§ **What the task asks**
Each record below is to be copied word for word, with pictures removed.

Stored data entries
---*---
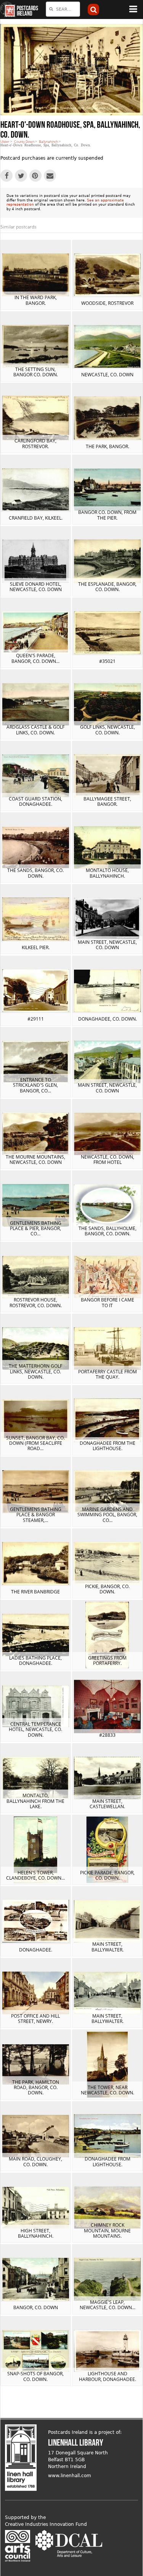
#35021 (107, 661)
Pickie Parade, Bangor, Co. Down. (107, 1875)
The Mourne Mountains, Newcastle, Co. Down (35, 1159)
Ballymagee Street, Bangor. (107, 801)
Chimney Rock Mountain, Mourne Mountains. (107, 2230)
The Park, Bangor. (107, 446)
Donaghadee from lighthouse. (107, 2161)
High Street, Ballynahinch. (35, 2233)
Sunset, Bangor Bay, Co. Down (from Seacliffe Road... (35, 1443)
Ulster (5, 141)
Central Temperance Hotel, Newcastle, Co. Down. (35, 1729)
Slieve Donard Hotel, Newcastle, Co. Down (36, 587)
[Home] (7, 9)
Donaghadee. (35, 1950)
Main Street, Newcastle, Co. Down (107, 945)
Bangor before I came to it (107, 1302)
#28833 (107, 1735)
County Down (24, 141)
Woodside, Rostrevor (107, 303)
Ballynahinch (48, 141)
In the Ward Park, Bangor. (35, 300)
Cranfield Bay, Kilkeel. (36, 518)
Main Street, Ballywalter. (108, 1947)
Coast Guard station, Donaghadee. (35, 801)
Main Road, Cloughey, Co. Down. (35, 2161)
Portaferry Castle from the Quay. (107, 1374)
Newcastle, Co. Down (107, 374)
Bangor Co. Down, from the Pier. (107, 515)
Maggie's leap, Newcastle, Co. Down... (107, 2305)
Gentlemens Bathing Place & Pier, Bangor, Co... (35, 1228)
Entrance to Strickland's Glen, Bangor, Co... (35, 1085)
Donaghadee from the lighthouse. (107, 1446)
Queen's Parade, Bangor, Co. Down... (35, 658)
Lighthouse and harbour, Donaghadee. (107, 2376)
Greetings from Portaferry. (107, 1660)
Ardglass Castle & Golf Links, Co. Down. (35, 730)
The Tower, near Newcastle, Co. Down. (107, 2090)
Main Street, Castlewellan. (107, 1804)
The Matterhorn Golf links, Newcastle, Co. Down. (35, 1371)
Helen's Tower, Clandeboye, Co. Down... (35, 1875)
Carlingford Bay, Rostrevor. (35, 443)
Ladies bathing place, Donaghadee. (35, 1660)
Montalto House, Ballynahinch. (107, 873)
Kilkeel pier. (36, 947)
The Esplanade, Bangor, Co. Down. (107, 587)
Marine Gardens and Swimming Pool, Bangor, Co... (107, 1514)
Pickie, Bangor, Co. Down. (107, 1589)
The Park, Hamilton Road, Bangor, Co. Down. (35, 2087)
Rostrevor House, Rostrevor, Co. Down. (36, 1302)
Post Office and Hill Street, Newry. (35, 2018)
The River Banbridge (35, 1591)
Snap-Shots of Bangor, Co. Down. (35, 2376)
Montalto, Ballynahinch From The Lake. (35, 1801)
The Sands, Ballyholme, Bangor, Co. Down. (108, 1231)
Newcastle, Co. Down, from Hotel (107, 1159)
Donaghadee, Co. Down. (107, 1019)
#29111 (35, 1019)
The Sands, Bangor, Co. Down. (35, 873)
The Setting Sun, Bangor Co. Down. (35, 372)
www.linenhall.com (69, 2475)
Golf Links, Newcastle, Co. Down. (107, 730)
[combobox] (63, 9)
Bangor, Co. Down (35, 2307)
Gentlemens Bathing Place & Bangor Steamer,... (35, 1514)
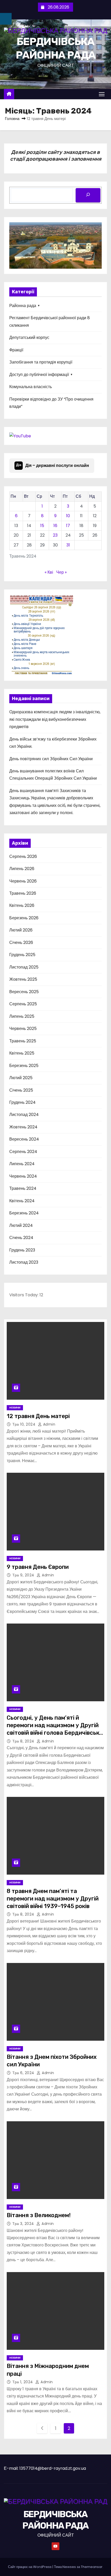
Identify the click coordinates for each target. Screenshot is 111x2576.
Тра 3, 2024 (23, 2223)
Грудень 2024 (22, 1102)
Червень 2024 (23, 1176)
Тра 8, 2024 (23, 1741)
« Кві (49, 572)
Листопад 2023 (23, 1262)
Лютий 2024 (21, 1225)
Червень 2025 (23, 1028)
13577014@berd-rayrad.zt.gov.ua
---*---
§ **Exercise result**
#35021 (107, 661)
Pickie Parade, Bangor, Co. Down. (107, 1875)
The Mourne Mountains, Newcastle, Co. Down (35, 1159)
Ballymagee Street, Bangor. (107, 801)
Chimney Rock Mountain, Mourne Mountains. (107, 2230)
The Park, Bangor. (107, 446)
Donaghadee from lighthouse. (107, 2161)
High Street, Ballynahinch. (35, 2233)
Sunset, Bangor Bay, Co. Down (from Seacliffe Road... (35, 1443)
Ulster (5, 141)
Central Temperance Hotel, Newcastle, Co. Down. (35, 1729)
Slieve Donard Hotel, Newcastle, Co. Down (36, 587)
[Home] (7, 9)
Donaghadee. (35, 1950)
Main Street, Newcastle, Co. Down (107, 945)
Bangor before I came to it (107, 1302)
#28833 (107, 1735)
County Down (24, 141)
Woodside, Rostrevor (107, 303)
Ballynahinch (48, 141)
In the Ward Park, Bangor. (35, 300)
Cranfield Bay, Kilkeel. (36, 518)
Main Street, Ballywalter. (108, 1947)
Coast Guard station, Donaghadee. (35, 801)
Main Road, Cloughey, Co. Down. (35, 2161)
Portaferry Castle from the Quay. (107, 1374)
Newcastle, Co. Down (107, 374)
Bangor Co. Down, from the Pier. (107, 515)
Maggie's leap, Newcastle, Co. Down... (107, 2305)
Gentlemens Bathing Place & Pier, Bangor, Co... (35, 1228)
Entrance to Strickland's Glen, Bangor, Co... (35, 1085)
Donaghadee from the lighthouse. (107, 1446)
Queen's Parade, Bangor, Co. Down... (35, 658)
Lighthouse and harbour, Donaghadee. (107, 2376)
Greetings from Portaferry. (107, 1660)
Ardglass Castle & Golf Links, Co. Down. (35, 730)
The Tower, near Newcastle, Co. Down. (107, 2090)
Main Street, Castlewellan. (107, 1804)
The Matterhorn Golf links, Newcastle, Co. Down. (35, 1371)
Helen's Tower, Clandeboye, Co. Down... (35, 1875)
Carlingford Bay, Rostrevor. (35, 443)
Ladies bathing place, Donaghadee. (35, 1660)
Montalto House, Ballynahinch. (107, 873)
Kilkeel pier. (36, 947)
The Esplanade, Bangor, Co. Down. (107, 587)
Marine Gardens and Swimming Pool, Bangor, Co... (107, 1514)
Pickie, Bangor, Co. Down. (107, 1589)
The Park, Hamilton Road, Bangor, Co. Down. (35, 2087)
Rostrevor House, Rostrevor, Co. Down. (36, 1302)
Post Office and Hill Street, Newry. (35, 2018)
The River Banbridge (35, 1591)
Snap-Shots of Bangor, Co. Down. (35, 2376)
Montalto, Ballynahinch From The Lake. (35, 1801)
The Sands, Ballyholme, Bangor, Co. Down. (108, 1231)
Newcastle, Co. Down, from Hotel (107, 1159)
Donaghadee, Co. Down. (107, 1019)
#29111 (35, 1019)
The Sands, Bangor, Co. Down. (35, 873)
The Setting Sun, Bangor Co. Down. (35, 372)
www.linenhall.com (69, 2475)
Golf Links, Newcastle, Co. Down. (107, 730)
[combobox] (63, 9)
Bangor, Co. Down (35, 2307)
Gentlemens Bathing Place & Bangor Steamer,... (35, 1514)
Identify the click coordinates for each target. Screenshot is 111x2576.
Тра 3, 2024 (23, 2223)
Грудень 2024 (22, 1102)
Червень 2024 (23, 1176)
Тра 8, 2024 (23, 1741)
« Кві (49, 572)
Листопад 2023 (23, 1262)
Лютий 2024 (21, 1225)
Червень 2025 (23, 1028)
13577014@berd-rayrad.zt.gov.ua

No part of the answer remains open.